By the early nineteenth century, rubber was recognized as a flexible, tough, waterproof, and air-impermeable material. Commercial exploitation was stymied, however, by the fact that its toughness and elasticity made it difficult to process. More importantly, articles made from it became stiff and hard in cold weather, and soft and sticky in hot weather. The quest to make useful goods from rubber led Thomas Hancock of Great Britain to invent the rubber band and, in 1820, a machine to facilitate rubber processing. His “masticator” subjected the rubber to intensive shearing that softened it sufficiently to allow mixing and shaping. This development was followed, in 1839, by the discovery of vulcanization, which is generally credited to both Hancock and Charles Goodyear of the United States. Vulcanization ? heating an intimate mixture of rubber and sulfur to crosslink the rubber polymer network ? greatly improved rubber strength and elasticity and eliminated its deficiencies at temperature extremes. Upon this mechanical and chemical foundation, the rubber industry was born.
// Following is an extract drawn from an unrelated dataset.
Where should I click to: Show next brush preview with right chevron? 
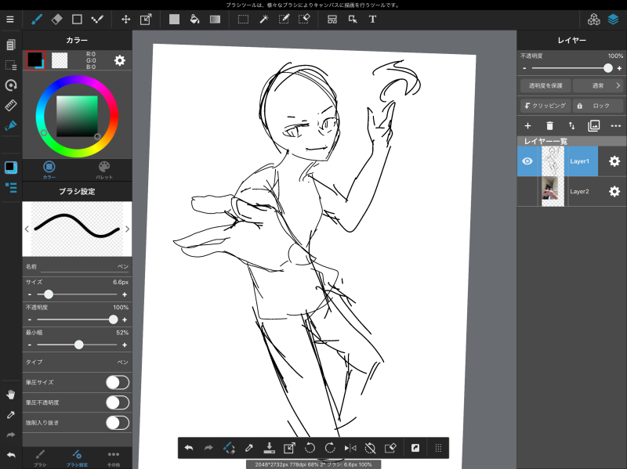127,229
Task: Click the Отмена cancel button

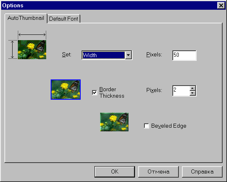Action: 158,171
The source of rubber latex at that time was the Hevea brasiliensis tree, which is native to the Amazon valley. Brazil became the primary source of rubber, but as rubber use grew questions arose as to this country’s ability to insure adequate supply from its wild rubber trees. In 1876, Henry Wickham collected 70,000 Hevea seeds in Brazil and sent them to Kew Gardens in London for germination. Few seedlings resulted, but those that did allowed the British to establish a plantation system throughout the Far East.
Dunlop’s patenting of the pneumatic tire in England in 1888 ushered in the age of the bicycle as a prelude to the era of automobiles. Tires need rubber, and the demand grew sufficiently great that in the early years of the twentieth century all sources of wild rubber in tropical America and Africa were being tapped. This demand, and the higher prices it caused, turned the plantations in Ceylon (Sri Lanka), Malaya (Malaysia), Singapore, and the East Indies (Indonesia) into prosperous enterprises. By 1914, plantation rubber had overtaken the production of wild rubber, and by 1920 it accounted for 90% of the world’s supply.
The ready availability of high quality plantation rubber facilitated the advances in production methods and product quality which catalyzed the development of better automobiles and their reliance on rubber products. The demand for rubber also prompted research into the synthesis of practical substitutes. As early as the 1880s, organic chemists had identified isoprene as the main structural unit of rubber. By 1890, several researchers had made synthetic rubber-like polyisoprenes. With wild and plantation rubber readily available, however, synthetic alternatives remained mostly of academic interest. The Allied blockade of Germany during World War I changed this by demonstrating to Germany, and the world, the strategic importance of rubber in war. The Germans produced more than 2000 tons of methyl rubber by polymerizing 2,3-dimethyl-1,3-butadiene, but its properties were poor and its production was abandoned at the war’s end.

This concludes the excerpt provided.